Falta transparência nos aplicativos de transporte
A dúvida é: por que as empresas não esclarecem quais critérios são usados para treinar os algoritmos que calculam as tarifas?

A precariedade no transporte público no Brasil sempre foi notória, e tudo o que vier para acrescentar e melhorar a mobilidade urbana sempre será bem-vindo. A chegada do Uber no Brasil é um bom exemplo, mas, apesar da melhoria na mobilidade urbana, começa a apresentar problemas aqui e acolá, como veremos abaixo.
O Uber é uma plataforma de transporte compartilhado que oferece várias vantagens e desvantagens. Surgiu em 2009, em São Francisco, Califórnia, EUA. A intenção era criar uma solução de transporte mais eficiente e conveniente para os usuários. O nome “Uber” vem do alemão “über”, que significa “acima” ou “superior”. A ideia era criar uma experiência de transporte superior às dos táxis tradicionais.
No começo, era um serviço de transporte de luxo, com carros de alta qualidade e motoristas profissionais. Logo incluiu opções mais acessíveis e se tornou um sucesso global. Hoje, o Uber é uma das empresas de tecnologia mais valiosas do mundo, com presença global em mais de 70 países e 10 mil cidades.
Apesar das vantagens que oferece, como conveniência, flexibilidade, preços que já foram mais competitivos, segurança, opções de pagamento, aumento da mobilidade e oportunidade de emprego, traz também desvantagens, como desentendimentos com passageiros, preços dinâmicos, o que eleva os preços em horários de pico, condições de trabalho — os motoristas do Uber são considerados trabalhadores informais —, além de contribuir para o aumento do tráfego e da poluição em cidades congestionadas.

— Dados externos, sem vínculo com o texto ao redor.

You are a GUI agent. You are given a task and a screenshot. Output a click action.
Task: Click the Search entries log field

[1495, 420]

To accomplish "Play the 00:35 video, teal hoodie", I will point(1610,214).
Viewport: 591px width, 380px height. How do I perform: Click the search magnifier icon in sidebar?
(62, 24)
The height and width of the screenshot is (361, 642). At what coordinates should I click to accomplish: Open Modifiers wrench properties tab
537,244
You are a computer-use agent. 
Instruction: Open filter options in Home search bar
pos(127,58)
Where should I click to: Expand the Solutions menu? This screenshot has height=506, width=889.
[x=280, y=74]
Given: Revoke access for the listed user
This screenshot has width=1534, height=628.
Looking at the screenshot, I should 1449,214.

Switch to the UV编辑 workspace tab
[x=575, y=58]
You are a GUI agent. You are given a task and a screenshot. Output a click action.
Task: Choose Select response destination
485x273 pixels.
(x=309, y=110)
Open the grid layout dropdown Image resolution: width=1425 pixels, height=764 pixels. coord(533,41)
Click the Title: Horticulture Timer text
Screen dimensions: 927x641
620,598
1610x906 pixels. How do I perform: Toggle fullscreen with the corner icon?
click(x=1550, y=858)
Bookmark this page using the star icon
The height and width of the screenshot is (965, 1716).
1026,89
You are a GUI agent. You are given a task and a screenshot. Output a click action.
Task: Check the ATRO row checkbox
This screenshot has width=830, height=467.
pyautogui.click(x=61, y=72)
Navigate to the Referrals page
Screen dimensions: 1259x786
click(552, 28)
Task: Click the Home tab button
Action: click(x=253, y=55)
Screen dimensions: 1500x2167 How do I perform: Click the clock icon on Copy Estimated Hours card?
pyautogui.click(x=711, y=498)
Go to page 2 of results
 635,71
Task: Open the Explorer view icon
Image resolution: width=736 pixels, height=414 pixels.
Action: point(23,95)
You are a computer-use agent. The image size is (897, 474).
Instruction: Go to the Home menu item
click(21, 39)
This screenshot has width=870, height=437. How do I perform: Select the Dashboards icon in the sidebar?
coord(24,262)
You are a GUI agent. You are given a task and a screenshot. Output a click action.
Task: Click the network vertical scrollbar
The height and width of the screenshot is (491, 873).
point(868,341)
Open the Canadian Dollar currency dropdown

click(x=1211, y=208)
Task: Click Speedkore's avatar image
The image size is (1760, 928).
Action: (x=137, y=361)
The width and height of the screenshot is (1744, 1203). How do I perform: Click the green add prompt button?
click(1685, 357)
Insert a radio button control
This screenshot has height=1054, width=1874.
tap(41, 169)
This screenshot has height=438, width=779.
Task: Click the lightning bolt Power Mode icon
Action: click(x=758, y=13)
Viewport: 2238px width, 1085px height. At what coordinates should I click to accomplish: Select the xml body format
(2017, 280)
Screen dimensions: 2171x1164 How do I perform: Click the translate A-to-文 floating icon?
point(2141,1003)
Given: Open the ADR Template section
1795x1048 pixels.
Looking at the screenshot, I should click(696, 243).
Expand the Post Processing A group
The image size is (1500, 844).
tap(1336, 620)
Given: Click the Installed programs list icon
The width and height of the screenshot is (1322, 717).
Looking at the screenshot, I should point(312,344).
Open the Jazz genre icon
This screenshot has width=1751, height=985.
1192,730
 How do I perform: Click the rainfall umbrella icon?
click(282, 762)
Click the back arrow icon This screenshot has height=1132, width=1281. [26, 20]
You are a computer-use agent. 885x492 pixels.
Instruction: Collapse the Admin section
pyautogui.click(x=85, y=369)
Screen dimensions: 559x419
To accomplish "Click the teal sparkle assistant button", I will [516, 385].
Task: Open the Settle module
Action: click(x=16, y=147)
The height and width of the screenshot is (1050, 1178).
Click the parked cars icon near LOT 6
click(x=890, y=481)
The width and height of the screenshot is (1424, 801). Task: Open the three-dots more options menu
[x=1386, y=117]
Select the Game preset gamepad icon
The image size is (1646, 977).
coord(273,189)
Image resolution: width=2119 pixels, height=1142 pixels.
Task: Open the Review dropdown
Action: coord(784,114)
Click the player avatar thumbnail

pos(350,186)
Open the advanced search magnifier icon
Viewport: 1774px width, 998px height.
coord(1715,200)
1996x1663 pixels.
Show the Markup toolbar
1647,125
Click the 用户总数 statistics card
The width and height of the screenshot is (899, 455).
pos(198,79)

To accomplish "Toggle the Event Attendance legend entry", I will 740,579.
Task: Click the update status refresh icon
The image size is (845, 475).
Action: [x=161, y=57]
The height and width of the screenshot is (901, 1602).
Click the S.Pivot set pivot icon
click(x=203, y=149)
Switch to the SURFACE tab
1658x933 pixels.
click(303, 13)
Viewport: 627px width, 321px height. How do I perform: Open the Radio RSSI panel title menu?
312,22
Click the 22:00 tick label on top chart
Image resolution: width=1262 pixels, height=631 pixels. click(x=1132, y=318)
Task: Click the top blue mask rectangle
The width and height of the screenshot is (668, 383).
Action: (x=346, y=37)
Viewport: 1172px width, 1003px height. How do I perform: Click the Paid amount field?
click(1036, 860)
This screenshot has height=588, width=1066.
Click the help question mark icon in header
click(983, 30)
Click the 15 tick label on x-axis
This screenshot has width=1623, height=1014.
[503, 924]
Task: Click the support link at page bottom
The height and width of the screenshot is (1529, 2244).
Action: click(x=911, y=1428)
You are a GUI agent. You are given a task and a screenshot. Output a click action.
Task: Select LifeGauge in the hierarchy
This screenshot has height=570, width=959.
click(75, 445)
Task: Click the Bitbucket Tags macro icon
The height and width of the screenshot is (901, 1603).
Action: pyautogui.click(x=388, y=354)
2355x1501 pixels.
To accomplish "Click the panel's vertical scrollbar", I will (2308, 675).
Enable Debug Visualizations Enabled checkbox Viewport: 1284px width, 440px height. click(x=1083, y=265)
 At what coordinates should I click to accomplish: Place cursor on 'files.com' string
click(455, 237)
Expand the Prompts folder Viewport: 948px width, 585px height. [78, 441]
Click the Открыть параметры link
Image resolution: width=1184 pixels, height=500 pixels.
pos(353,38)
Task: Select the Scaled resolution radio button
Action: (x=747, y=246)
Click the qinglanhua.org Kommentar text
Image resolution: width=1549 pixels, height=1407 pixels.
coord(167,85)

Talvez o maior problema desse aplicativo seja o preço dinâmico. Especialistas veem falta de transparência: algoritmos definem tarifas em tempo real usando critérios pouco claros. Já a empresa diz que o preço é calculado pela demanda. Com os preços variando em questão de minutos, a fórmula é defendida pela Uber e pela 99 como uma resposta à alta demanda.
São apontados possíveis abusos, uma vez que os consumidores não têm acesso às informações que resultam no preço final. Segundo as empresas, o preço dinâmico é calculado com base em variações que incluem condições climáticas, trânsito, eventos atípicos e até o histórico pessoal dos passageiros no aplicativo. O cálculo fica por conta de uma inteligência artificial. O algoritmo define, em tempo real, o valor máximo que considera que o usuário está disposto a pagar naquele momento.
Para Beatriz Kira, professora de Direito na Universidade de Sussex e doutora em Direito Econômico pela USP, a precificação dinâmica praticada por plataformas digitais não diz respeito à simples variação de preços por oferta e demanda. “Um dos grandes problemas é a falta de transparência sobre o que determina o preço. Isso não ocorre em mercados tradicionais, onde não há modelagem de preço em nível individual”, afirma.
A dúvida é: por que as empresas não esclarecem quais critérios são usados para treinar os algoritmos que calculam as tarifas?
O custo do transporte por aplicativo vem subindo consistentemente — em 2025, o setor acumulou inflação de 56,08% no Brasil, enquanto a inflação oficial em 2025 foi de 4,23%, portanto, uma diferença altíssima.
A Uber começa a sofrer processos nos EUA e no Reino Unido. No Brasil, a empresa já foi notificada pelos Procons de São Paulo e do Rio de Janeiro, em dezembro de 2025, para apresentar esclarecimentos sobre aumentos repentinos nas tarifas associadas a preços dinâmicos; alguns usuários relataram que corridas chegavam ao triplo do valor normalmente praticado.
A chegada dos aplicativos foi um passo importante para melhorar a mobilidade, mas o usuário não pode passar o percurso todo pensando, tentando adivinhar quanto pagará pelo deslocamento e se será um preço justo.